- The records
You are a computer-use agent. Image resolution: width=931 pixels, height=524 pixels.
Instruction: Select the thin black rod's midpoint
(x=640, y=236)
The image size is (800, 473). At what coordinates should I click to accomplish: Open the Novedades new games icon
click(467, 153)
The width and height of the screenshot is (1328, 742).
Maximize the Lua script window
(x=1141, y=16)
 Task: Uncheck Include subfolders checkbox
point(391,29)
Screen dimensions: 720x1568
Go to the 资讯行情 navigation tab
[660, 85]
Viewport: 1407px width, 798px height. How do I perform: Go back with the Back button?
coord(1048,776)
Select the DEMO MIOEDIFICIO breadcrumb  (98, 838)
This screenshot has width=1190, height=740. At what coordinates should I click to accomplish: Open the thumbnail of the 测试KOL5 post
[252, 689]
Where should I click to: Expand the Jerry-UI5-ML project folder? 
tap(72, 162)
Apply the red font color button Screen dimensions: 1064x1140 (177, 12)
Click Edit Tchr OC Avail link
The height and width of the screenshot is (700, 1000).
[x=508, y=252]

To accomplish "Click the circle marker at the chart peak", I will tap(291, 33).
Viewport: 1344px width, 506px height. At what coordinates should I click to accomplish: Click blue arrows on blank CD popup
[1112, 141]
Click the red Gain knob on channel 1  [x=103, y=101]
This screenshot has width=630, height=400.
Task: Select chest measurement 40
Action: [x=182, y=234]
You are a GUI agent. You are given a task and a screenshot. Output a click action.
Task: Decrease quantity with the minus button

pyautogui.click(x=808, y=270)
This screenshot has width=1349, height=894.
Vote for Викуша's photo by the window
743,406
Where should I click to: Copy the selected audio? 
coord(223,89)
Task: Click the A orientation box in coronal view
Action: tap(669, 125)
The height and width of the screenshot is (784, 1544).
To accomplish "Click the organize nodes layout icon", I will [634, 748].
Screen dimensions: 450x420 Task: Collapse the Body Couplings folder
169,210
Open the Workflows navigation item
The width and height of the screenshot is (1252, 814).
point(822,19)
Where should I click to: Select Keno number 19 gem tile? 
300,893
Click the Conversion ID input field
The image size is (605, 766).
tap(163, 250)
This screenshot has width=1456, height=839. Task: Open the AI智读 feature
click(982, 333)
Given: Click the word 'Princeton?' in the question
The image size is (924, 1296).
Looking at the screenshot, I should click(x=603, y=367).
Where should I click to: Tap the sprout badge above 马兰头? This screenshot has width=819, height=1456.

- Task directions
List each line of the items above that contains the string "with", matching its capitalization exactly.

- Completed task
Viewport: 1407px width, 798px height. How do I perform: Go back with the Back button?
Task: Decrease quantity with the minus button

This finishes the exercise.